I purchased the electric hot plate from a local variety store for less than US$10. They can also be had at big box retailers such as Target and Walmart stores. In the pictures above, I'm using an old empty steel barrel as a non-combustible table. Warning! Do not use a barrel full of combustible liquids or fuel. Also, I would recommend releasing any internal pressure by unscrewing the bung cap and replacing it before heating anything on top. The fully charged fire extinguisher in picture on the right is the most important item in the "Crackle Test."
Make sure that the candy thermometer is attached to the side of the pan and adjusted so the bottom of the thermometer is off the bottom of the pan but will be submerged in the oil as it is heating. We're looking for an accurate temperature reading of the oil and not the surface of the pan. From a small sample container of waste oil, pour enough oil to cover the bottom of the pan and submerge the bottom tip of the candy thermometer in the oil. Avoid filling the container up even to the halfway point. Since you are not familiar with the water content of this oil, you don't want to be surprised with a large sample of water-laced oil when the pan heats up and the water starts boiling off!
Notice in the picture below how much oil is in the pan. Also notice that I am using a small sauce pan that allows me to get a decent depth to the oil sample without having a large volume of oil to create a possible hazard.
Once you make sure that the area is clear and you are familiar with quick operation of your fire extinguisher, plug in the hot plate and turn it up to approximately medium high. Start watching the thermometer carefully while familiarizing yourself with the points on the thermometer indicating that the oil will boil soon if there is water. (a little over 210 degrees Fahrenheit)

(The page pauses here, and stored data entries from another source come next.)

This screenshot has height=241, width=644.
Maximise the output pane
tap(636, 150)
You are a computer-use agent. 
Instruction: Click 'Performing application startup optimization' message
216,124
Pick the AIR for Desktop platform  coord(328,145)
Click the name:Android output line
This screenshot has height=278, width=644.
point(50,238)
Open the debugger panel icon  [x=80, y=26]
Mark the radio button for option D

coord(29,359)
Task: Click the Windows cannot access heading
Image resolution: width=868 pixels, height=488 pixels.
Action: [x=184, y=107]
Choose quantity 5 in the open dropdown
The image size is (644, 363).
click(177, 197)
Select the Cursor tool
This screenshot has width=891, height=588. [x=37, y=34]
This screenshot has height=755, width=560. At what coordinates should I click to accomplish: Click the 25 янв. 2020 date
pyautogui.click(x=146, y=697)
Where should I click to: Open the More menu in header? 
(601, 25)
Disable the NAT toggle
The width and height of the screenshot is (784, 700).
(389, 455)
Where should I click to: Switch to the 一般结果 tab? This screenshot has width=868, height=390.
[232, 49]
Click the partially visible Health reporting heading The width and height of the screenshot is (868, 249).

The oil above is approaching 175 degrees Fahrenheit. Start getting prepared for possible water boiling as you are probably within 40 degrees of water's boiling point.
The oil is now at the boiling temperature of water and no popping or cracking! However, if you hear some occasional popping and cracking you may have some moisture in the oil or in suspended food particles. This can be remedied very easily by a basic dewatering and filtering process. If your oil reaches a rolling boil before 200 degrees Fahrenheit, you know you are dealing with an oil water emulsion. If this is your result, consider picking another source for the oil and/or talk with the supplier to see if there is anything they can do to help reduce the water in the oil. Some simple remedies include training the fryer operator to keep water and cleaning solution separate from the oil or sealing the storage container before leaving it outside in the elements.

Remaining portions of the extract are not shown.